И чем больше он старался себя успокоить, тем все хуже захватывало ему дыхание.	Men ju mera han ansträngde sig för att komma till lugn, desto värre stockade sig andedräkten i hans bröst.

Such a compilation of a text and its translation side by side, sentence by sentence, is called a "parallel corpus". To arrange the text like this is called to "align" the two texts.

"Parallel corpus linguistics" has great use in research, most often with very large volumes of text, where statistical models of languages can be built ("statistical machine translation", SMT, an application of "big data"). Google Translate is perhaps the best known application of this. In my case, I'm not interested in large volumes and statistics, but the individual example sentences, and so I don't need very large volumes of text.

To align the text is an editing task that takes some time, for sure, but it is a fun job for a learner of a language to edit a text in a language you don't fully understand, trying to find out which sentences correspond to each other. It sometimes happens that a translator leaves out a part of the text.

One particular text that is well suited for this is the Bible. Its books, chapters and verses are already numbered, as if prepared for alignment. The book of Genesis contains many basic words such as heaven and earth, darkness and light, etc. And the translations to various languages have already been carefully reviewed by many experts in language.

My Russian-Swedish parallel corpus now contains a total of 1183 kilobytes or roughly 390 thousand characters in each language originating from twelve source texts. The longest texts are Gorky's play The Lower Depths (На дне) and Gogol's short story The Overcoat (Шинель), which are presented in full.
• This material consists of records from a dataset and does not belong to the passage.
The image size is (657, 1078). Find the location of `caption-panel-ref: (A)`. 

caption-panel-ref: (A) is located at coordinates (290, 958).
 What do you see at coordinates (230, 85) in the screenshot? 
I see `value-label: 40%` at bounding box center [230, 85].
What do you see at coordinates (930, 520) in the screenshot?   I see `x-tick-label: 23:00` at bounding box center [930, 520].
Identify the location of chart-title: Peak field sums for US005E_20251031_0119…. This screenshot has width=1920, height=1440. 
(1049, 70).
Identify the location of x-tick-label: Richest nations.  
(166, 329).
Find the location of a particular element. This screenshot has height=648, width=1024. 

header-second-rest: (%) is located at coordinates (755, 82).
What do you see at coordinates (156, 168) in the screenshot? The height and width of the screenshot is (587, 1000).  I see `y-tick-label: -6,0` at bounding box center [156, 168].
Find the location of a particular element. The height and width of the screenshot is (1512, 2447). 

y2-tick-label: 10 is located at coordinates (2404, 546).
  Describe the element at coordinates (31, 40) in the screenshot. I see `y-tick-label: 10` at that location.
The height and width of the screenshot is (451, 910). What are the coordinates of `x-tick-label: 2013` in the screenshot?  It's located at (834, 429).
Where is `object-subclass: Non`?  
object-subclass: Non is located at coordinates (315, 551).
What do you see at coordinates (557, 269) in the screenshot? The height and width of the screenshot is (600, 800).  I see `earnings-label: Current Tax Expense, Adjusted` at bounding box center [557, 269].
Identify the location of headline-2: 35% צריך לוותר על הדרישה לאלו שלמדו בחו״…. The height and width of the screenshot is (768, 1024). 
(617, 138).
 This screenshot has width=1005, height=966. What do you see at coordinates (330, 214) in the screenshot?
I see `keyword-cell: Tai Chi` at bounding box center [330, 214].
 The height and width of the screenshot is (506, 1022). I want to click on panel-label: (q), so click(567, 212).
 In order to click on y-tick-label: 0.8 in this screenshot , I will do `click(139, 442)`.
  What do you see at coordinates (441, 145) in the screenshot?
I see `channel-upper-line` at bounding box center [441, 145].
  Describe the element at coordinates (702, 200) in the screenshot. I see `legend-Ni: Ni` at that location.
To show that even a very small amount of text can yield useful results, I have also started a similar but much smaller Swedish-Ukrainian parallel corpus on my user page on the Ukrainian Wiktionary (85 kilobytes in all or 28 thousand characters in each language), using a few chapters from the Bible and from Gogol's novel Taras Bulba. Neither was originally written in Ukrainian, but Ukrainian and Swedish translations are freely available.